Again, there is no such thing as an inherently inferior or complicated or simple language. Because we speak language every day, and don’t remember learning our first language, it is difficult to reflect scientifically on how language actually works. So, people who say “x language was totally ‘easy’ for me to learn as an adult” may be less fluent than they realize, or, their first language may be closely related to x language on the language family tree, which can sometimes facilitate language acquisition in adulthood. Linguists call this the “typological distance” between languages. (Linguistic typology is the study of language similarities and relationships.) For example, German and English are much more closely related than German and Korean, and they share an alphabet, plus some word roots.
However, again, there are many exceptions to this; some Hebrew speakers can become outstanding speakers of French, even in adulthood, with the right circumstances. Some Spanish speakers may struggle to learn even rudimentary Portuguese. In addition, although some studies claim that being bilingual from childhood facilitates learning a third one as an adult, even after that critical period, and many believe that this must be true, it is actually very common for people who acquired two languages as children to still struggle enormously to learn a third in school. Conversely, some monolingual adults wind up being able to learn a second language through study and travel very well, due to talent, interest, and variability from one adult to the next.
What About People Who Acquired Two Languages as Children?
Many people all over the world spoke one language at home and then a different one at school, as young children. Because both languages were technically acquired in that critical period, we (and these speakers themselves!) expect them to be balanced bilinguals. However, this is rarely the case, because language dominance will occur quickly, especially if the speaker does not attend a bilingual school, or learns to read and write only in the community language. Also, if speakers don’t have other types of exposure, like regular travel to a country where they can become immersed in the other language, the school language can take over.

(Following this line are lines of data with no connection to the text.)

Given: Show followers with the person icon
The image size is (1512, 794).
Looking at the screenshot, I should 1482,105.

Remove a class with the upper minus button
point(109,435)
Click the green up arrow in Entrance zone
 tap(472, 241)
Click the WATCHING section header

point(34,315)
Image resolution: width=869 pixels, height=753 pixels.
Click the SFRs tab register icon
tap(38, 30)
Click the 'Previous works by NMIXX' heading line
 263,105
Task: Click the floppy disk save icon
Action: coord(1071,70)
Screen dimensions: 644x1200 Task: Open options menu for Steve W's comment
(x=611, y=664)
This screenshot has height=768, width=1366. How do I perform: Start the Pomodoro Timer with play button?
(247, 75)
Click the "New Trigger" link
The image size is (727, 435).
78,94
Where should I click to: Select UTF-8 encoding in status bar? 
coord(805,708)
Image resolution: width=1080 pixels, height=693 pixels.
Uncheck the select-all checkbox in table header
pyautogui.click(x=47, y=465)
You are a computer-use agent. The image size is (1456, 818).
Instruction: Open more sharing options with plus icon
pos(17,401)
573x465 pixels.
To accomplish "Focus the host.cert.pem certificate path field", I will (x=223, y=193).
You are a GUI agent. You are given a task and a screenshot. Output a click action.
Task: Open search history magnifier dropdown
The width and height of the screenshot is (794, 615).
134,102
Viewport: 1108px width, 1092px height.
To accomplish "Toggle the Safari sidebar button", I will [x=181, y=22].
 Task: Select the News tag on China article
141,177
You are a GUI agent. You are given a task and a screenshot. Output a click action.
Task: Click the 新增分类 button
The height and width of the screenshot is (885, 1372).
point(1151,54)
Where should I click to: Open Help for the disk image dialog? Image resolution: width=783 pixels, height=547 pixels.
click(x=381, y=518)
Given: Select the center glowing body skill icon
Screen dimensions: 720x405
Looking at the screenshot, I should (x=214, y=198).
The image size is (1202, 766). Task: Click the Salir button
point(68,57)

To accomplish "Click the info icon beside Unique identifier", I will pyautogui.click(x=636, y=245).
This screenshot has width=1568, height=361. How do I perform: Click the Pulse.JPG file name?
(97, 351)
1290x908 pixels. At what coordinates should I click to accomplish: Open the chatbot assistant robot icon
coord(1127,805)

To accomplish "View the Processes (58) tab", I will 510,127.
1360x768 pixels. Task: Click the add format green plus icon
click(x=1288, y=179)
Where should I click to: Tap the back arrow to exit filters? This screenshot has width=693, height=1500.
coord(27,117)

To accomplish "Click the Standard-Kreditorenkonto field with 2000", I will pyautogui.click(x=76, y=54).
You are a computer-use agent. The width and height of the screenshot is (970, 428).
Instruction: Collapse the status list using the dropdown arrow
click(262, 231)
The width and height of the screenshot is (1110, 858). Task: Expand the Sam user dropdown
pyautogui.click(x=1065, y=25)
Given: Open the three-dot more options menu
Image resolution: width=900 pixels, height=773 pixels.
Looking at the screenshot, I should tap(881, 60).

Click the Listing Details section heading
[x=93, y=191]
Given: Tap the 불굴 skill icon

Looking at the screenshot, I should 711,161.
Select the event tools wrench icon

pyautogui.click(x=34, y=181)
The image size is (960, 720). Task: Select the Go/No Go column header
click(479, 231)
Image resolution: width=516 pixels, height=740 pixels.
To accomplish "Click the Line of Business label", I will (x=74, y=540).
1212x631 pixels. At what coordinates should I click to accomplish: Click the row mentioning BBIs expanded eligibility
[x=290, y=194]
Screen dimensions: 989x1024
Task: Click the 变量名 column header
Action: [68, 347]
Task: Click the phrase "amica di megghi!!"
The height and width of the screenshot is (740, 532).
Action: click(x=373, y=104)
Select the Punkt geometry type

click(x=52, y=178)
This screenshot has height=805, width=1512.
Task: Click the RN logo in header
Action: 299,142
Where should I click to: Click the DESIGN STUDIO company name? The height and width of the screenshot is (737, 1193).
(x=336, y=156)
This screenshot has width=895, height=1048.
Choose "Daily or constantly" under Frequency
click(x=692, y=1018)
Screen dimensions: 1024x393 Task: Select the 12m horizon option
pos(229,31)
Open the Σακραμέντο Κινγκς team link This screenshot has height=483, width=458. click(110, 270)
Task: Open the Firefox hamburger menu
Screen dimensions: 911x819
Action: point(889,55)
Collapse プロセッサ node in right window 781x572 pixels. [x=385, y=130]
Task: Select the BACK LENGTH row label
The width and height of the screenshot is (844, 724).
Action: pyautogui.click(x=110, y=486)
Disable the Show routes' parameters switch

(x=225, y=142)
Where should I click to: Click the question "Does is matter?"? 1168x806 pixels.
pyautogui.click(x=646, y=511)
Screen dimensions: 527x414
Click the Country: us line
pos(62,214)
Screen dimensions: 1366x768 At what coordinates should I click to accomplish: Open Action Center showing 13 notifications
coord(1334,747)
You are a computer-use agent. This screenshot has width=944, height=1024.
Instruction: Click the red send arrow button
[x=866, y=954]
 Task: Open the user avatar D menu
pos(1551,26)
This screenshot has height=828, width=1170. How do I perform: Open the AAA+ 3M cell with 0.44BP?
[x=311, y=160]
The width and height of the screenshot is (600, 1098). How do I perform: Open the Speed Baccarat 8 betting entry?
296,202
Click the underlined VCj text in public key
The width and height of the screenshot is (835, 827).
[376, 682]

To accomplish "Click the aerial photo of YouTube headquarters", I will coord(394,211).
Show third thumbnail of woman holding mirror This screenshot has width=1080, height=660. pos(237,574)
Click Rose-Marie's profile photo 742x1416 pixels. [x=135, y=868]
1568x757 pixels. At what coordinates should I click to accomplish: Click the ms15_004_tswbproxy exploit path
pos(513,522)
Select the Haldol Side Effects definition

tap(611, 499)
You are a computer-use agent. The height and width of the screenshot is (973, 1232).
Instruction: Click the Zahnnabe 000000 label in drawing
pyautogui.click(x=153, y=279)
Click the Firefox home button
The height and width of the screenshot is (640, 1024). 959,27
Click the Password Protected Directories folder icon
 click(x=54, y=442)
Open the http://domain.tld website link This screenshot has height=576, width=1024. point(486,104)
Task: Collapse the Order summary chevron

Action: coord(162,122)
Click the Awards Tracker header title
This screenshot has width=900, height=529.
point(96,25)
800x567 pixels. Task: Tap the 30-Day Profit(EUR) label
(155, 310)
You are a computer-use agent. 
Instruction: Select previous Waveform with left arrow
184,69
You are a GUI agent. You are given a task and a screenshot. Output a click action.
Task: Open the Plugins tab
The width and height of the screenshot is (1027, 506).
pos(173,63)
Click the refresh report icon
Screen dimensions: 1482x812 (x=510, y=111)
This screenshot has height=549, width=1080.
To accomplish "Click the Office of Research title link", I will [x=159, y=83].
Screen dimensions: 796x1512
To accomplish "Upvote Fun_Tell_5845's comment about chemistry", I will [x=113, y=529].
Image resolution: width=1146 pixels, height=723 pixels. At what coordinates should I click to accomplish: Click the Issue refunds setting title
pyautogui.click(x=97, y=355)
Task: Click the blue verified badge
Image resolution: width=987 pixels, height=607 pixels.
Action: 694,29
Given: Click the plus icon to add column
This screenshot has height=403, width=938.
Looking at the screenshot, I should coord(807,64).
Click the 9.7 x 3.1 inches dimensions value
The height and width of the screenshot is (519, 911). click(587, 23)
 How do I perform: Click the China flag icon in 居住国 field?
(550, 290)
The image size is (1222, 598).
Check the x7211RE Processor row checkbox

Linguists often refer to these bilinguals as “heritage speakers.” Heritage speakers may understand that home language better than they produce it, or, have “no accent” yet not know very basic vocabulary. The more fluent in the school language that these speakers’ parents are, the more likely the children are to lose their home language because children quickly figure out that their parents understand the school or community language. Then, their brains “resort” to the community language, in order to save resources and communicate more expediently. Heritage speakers come in many different levels of fluency, but all possess a rich and special familial and cultural connection to the home language. It can be helpful for these folks to understand that it is totally normal to default to a dominant language, and to realize how challenging it can be to maintain two languages throughout one’s life, when both languages aren’t necessary.